Directed by Stella Reid
Presented by Whitireia NZ and Long Cloud Youth Theatre
109 Dixon Street, Wellington | September 4-12
A Mountebank is a person who deceives and misdirects, and the venue for the latest work from Stella Reid’s Long Cloud Youth Theatre, The Mountebank, lives up to its name. Borrowing from Punchdrunk, this work takes its audience on an innovative, immersive journey.
Hosted at 109 Dixon Street, thanks to the excellent Urban Dream Brokerage, audiences gather in the foyer of a new hotel. The frame of the show casts the audience as party guests, invited to a party by an unseen ‘host’. The show is a ‘game’, and we win by finding the host, and deciphering why we’ve been invited.
We are warmed up and orientated to how we should be ‘performing’. Gathering in the foyer of the hotel, we are given a quick introduction and are ushered upstairs to the ‘Conference Room’. There, the Mountebank Hotel’s waiters serve us riddles on cards, allowing us to meet and greet other guests. I was able to team up with a complete stranger and attack the mystery together.
After some tentative first steps, individuals, pairs ,and groups depart and begin exploring the space. As we search each room and follow clues, we ask ourselves questions: who should we trust? What games are the right ones to play? Is there a correct way to go about the house? What’s the solution to the puzzle? We’re allowed inside highly decorated spaces; the foyer, the reception desk, conference rooms, bedrooms and bathrooms, and we’re are confronted with different puzzles and riddles. Along the way some audience members receive text messages with clues.
Each room is set up as a sort of installation.
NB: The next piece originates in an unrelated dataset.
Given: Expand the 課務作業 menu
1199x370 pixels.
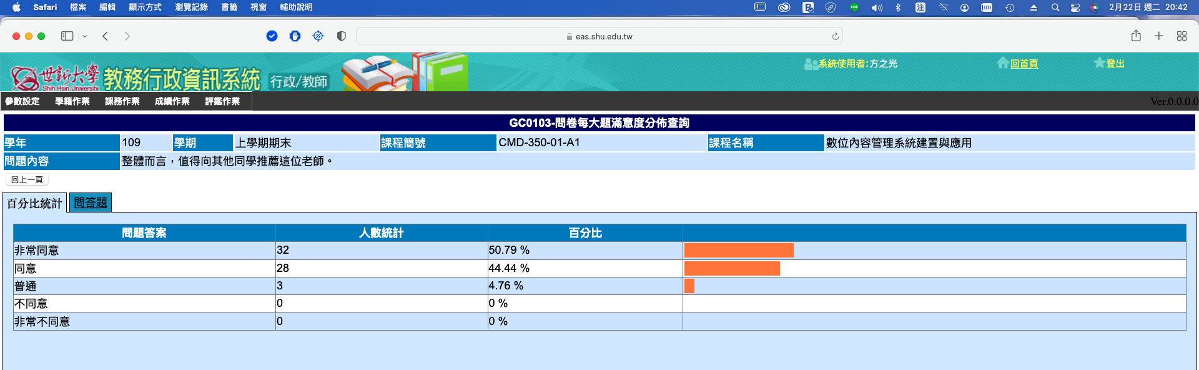Looking at the screenshot, I should (122, 101).

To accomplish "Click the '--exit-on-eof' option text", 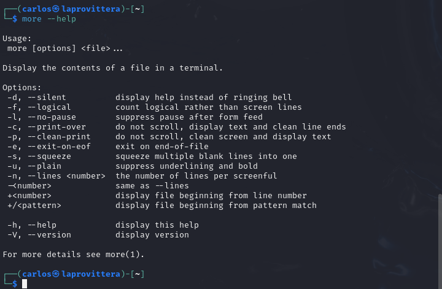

We rifle through guest bedrooms filled with personal belongings and sort through other people’s rubbish. Other rooms are set up with live video feeds and photographs, feeding the works exploration of surveillance. Chance and luck emerge as playing cards play an increasingly prominent role.
The young performers guide, lead, and nudge us. I caught one dramatised scene (although I assume there were a few a missed), but for the most part the performers were facilitators of the experience. The audience and the space were doing most of the work. For the most part we are guided through the hotel by assured, clear performers who seem most at ease when we are having a good time. Only in the downstairs space, where silence is insisted upon, are the performers’ ability to cajole really tested.
At the end of the piece, we are called back to the conference room. As with a typical murder mystery, we expect a grand reveal where our suspicions are rewarded, but instead we’re told the audience has already been divided into winners and losers, and we are the losers. Some are baffled, unsure how they’ve come to lose. Others seem angry, as if they’ve been cheated, as if not everyone had an equal chance to ‘win’.
However, we are sent home with a final mercy, a slip of paper that gives us access to an online resource. Here is where the show’s intentions are finally made explicit. The answers are revealed and The Mountebank Hotel’s promise “Asleep today, awake tomorrow” is realised.
Long Cloud has morphed from an exciting training company for actors into a company of actors who make exciting work. By letting its young members experience new ways of making, and by exposing their audience to ways theatre can be experienced, Long Cloud is seeding an exciting future for theatre in Wellington. I am really looking forward to their next production, but with their commitment to leading the charge into new ways of making, I am more excited to see these makers in 10 or 20 years.